My husband and I were recently updating our wills. It’s one of those real-world adult jobs that you love to push to the backburner. It wasn’t that we found the process of contemplating our demise morbid, but rather we struggled with answering all the questions of who gets what and how it will be distributed (not that there is heaps to go around). Anyway, after several deep and meaningful conversations we felt we finally cracked all the questions, had our affairs in order and booked in a meeting with our solicitor.
Assets? Tick. Insurances? Tick. Guardianship for minor children? Tick. Provisions for your pets? Uhhhhh.
We had agonised over the “Who gets the kids?” question but overlooked the “Who gets the dog?” question. I consider myself to be a loving and conscientious pet owner but it had never occurred to me to consider estate planning for my pets.
To my surprise, there is an entire system dedicated to looking after your furry (or scaly, feathery or whatever) friends after you are gone. There is even a fancy legal name of it- a “Pet Trust”. A pet trust allows you to provide for your pet after you are gone.

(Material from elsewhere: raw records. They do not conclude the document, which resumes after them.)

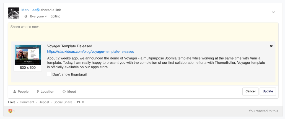The height and width of the screenshot is (119, 285).
Task: Focus the Share what's new text field
Action: [143, 32]
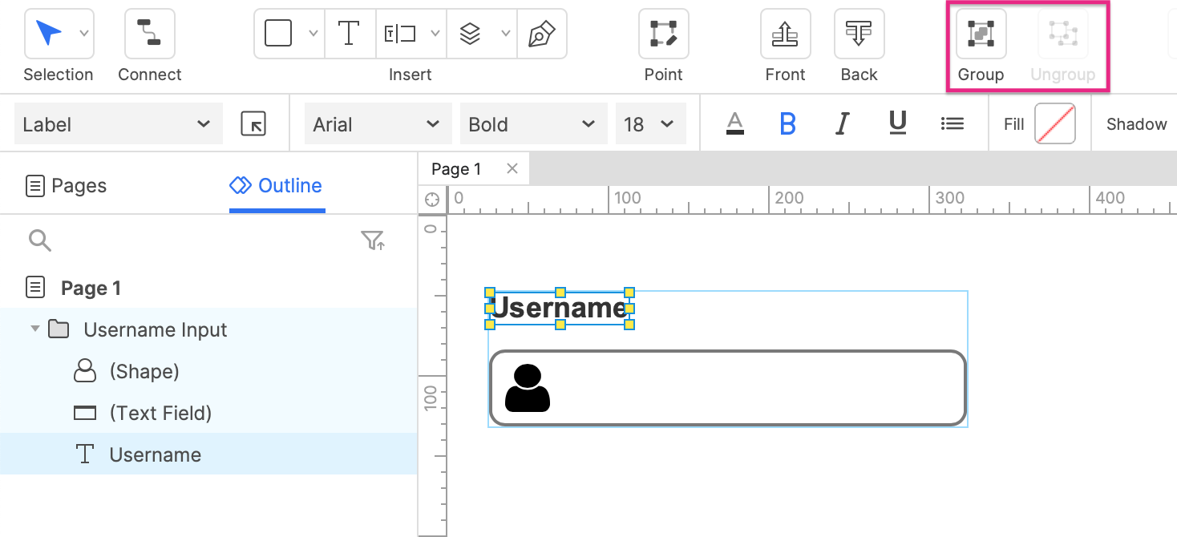Apply underline to the Username label
Screen dimensions: 1177x537
point(896,123)
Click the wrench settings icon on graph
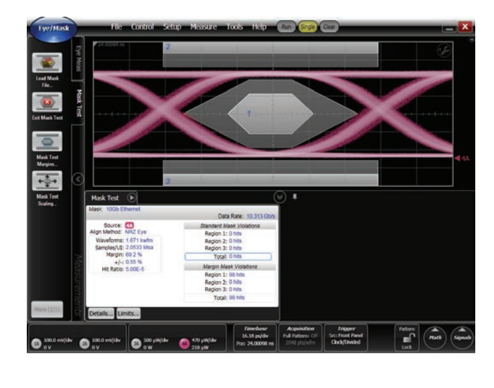Viewport: 494px width, 388px height. pos(442,50)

Image courtesy of Ken_Mayer via flickr
Some examples of how a pet trust can work include allocating financial support from your estate to meet your pet’s needs as well as specifying how you want the pet to be looked after (i.e. maintain your pet’s standard of living).
Some people may remember when Leona Helmsley, an American businesswoman dubbed the “Queen of Mean”, passed away she cut her family out of her will and left $12 million dollars to her pet Maltese. This story made headlines around the world and provided volumes of commentary on the perceived excess of a dog receiving such a huge amount of money.
While I am no Leona Helmsley, I do want my pets taken care of when I am gone. And in the terrible event that my husband is no longer here to look after our family, I want to ensure that the children don’t have to be separated from their beloved pet. So, much to my own amazement, we have just completed an estate planning process for our pet.
If you are thinking about planning for your pet after you pass, there are a few options to consider.
Who do you want to look after your pet? Do you want there to be conditions or expectations on this person?
Will you be providing any financial support for the care of your pet after you are gone? How would you like this to be handled- a one off “inheritance”, or through a trust with an external trustee?
Ensure you have all documentation about your pet, including vet records and contact details, with your other important papers.
Communicate your wishes. Include your plans in your estate planning but also be sure to talk with your family and friends about your wishes.
Speak with your lawyer or estate planner about your pets needs and how to best plan for them in the future.